Distributed Denial of Service (DDoS) attacks are becoming increasingly more common and visible these days, as tactics of political protest, of businesses getting one over on each other and so on. The New York Times is reporting that a fight between two Dutch companies has created the single largest DDoS attack in the history of the internet.

The “internet fight” broke out between the two Dutch companies Spamhaus and Cyberbunker. The anti-spam group Spamhaus blacklisted Cyberbunker and consequently email providers begun to mark mail sent from Cyberbunker mail servers as spam. As you might expect Cyberbunker were not at all happy about this and responded by launching a DDoS attack on Spamhaus, this DDoS attack reached a huge 300Gbps in bandwidth.

The attack was configured by using vulnerable OpenDNS servers and unprotected routers to send spoofed lookup requests to Spamhaus DNS servers. The overall impact of the attack was a slowdown in the internet for everyone particularly those using high bandwidth streaming services like NetFlix, yet it could have been prevented if people and ISPs knew how to configure their routers properly to block unauthorised remote access and if OpenDNS servers opted for tighter security controls.

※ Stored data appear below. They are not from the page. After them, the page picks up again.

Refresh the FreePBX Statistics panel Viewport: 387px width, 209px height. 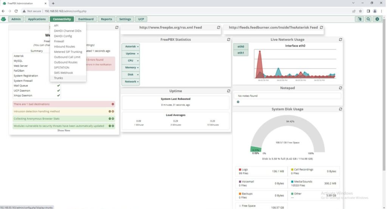click(x=229, y=39)
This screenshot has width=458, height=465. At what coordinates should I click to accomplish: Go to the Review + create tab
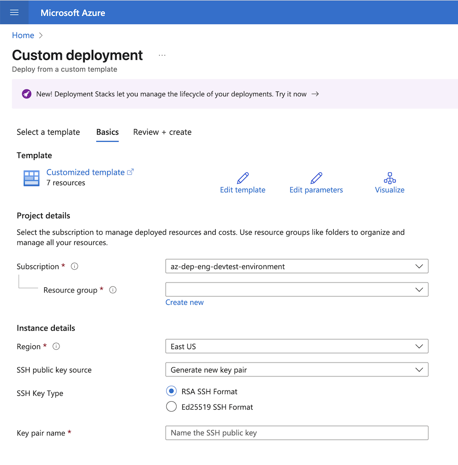(x=162, y=132)
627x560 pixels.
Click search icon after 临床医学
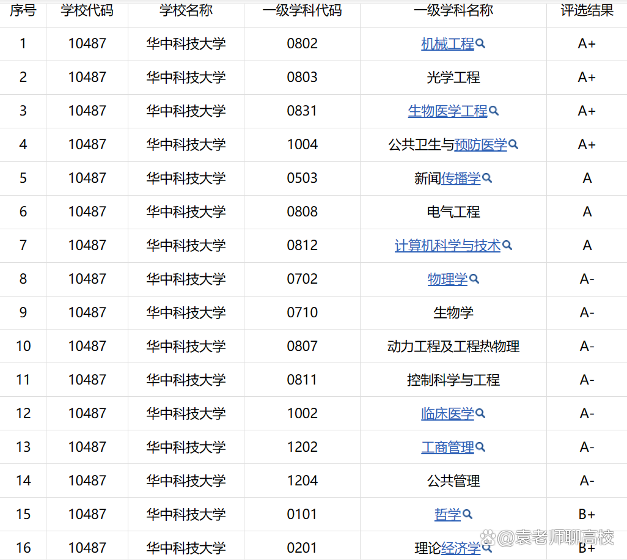480,414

“Spamhaus has made plenty of enemies over the years. Spammers aren’t always the most lovable of individuals, and Spamhaus has been threatened, sued and [attacked] regularly,” noted Matthew Prince of Cloudflare, a hosting company that helped the London business survive the attack by diverting the traffic.

The attack was believed to have been arranged by Cyberbunker and a number of Eastern European gangs who enlisted hackers to create this large network of computers for the attack. Cyberbunker offers hosting for any content as long as it is not child pornography or linked to terrorism so as you can imagine a lot of the content they host is probably related to spam because this is not against their policies.